Essays in this collection explore well-known events such as Tagore’s visit to China, and other perhaps less widely understood episodes that readers will find fascinating, such as Zhang Ke’s revisiting of late Qing travel writings on India. Among those writers was Kang Youwei, the Confucian reformist who travelled to India and whose writings capture the tension in the views of many Chinese, who saw India as a once glorious civilisation with an admirable past (and, of course, the birthplace of Buddhism) but also as a civilisation that was in “decay”, and for them, held out cautionary tales for China as it was dealing with its own turmoil. In a talk in Calcutta’s Chinatown, Kang would tell his hosts, “Indians are surely going to destroy their own country” while the Chinese, he said, “had the aspiration to be independent”. An essay by Madhavi Thampi looks at how Hong Kong and other cities of China became unlikely sites of Indian political activism in the first half of the 20th century in Republican China. Another by Yin Cao delves deep into how Hong Kong’s Queen’s Road got its famous Gurdwara in 1901 amid the spread of the Singh Sabha movement across Asia. The collective effect is to push the reader to get past reductive and easy framings of how two societies interacted.

Push and pull

In Tea War, Andrew Liu provides a deeply researched and granular account of one of those interactions – the tea industries in India and China, and the push and pull between them, mediated by the British, that would have lasting impacts on both neighbours. Liu’s book tells the story of global tea trade through this new dynamic between the tea industries of India and China, starting with the Opium War and the huge jump in Chinese tea exports.
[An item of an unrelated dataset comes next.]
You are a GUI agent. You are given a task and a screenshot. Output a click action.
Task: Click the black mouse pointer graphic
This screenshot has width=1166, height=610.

Reviews of ‘Beyond Pan-Asianism: Connecting China and India, 1840s-1960s’, and ‘Tea-War: A History of Capitalism in China and India’: India’s forgotten China links

In a matter of decades, the colonial tea industry in India would supplant it and emerge dominant, even as nationalists in India rose up against the indentured labour that underpinned the industry. Similarly in China, Republican reformers in the early 20th century would look to push against what they saw as entrenched feudal systems.

Liu challenges conventional wisdoms about the early years of capitalism in India and China and what it really meant to be capitalist, when you had exploitative systems and unfree labour driving a prosperous trade.

His work provides a valuable lens, using the tea dynamic to study a rare “moment of concrete conjuncture” between two societies usually only compared in broad strokes but “rarely studied in terms of their material historical connections”.

Unfortunately, the book’s prohibitive pricing and the dense writing — alas, par for the course for most academic works — will likely deprive it of the reach it deserves.

Both works share one broader goal, which, as Sen and Tsui put it, is to make a case for why the “pan-Asian” lens to understand historical India-China engagement is inadequate in capturing the diversity and complexity of interactions in this period. They both seek to push the reader to rethink how we understand a spectrum of engagement that was far more diverse, even rife with its own inherent contradictions, than often understood, and in this endeavour, they both certainly succeed.

Beyond Pan-Asianism: Connecting China and India, 1840s-1960s; Edited by Tansen Sen, Brian Tsui, Oxford University Press, ₹1,495.

Tea-War: A History of Capitalism in China and India; Andrew B. Liu, Yale University Press, $50.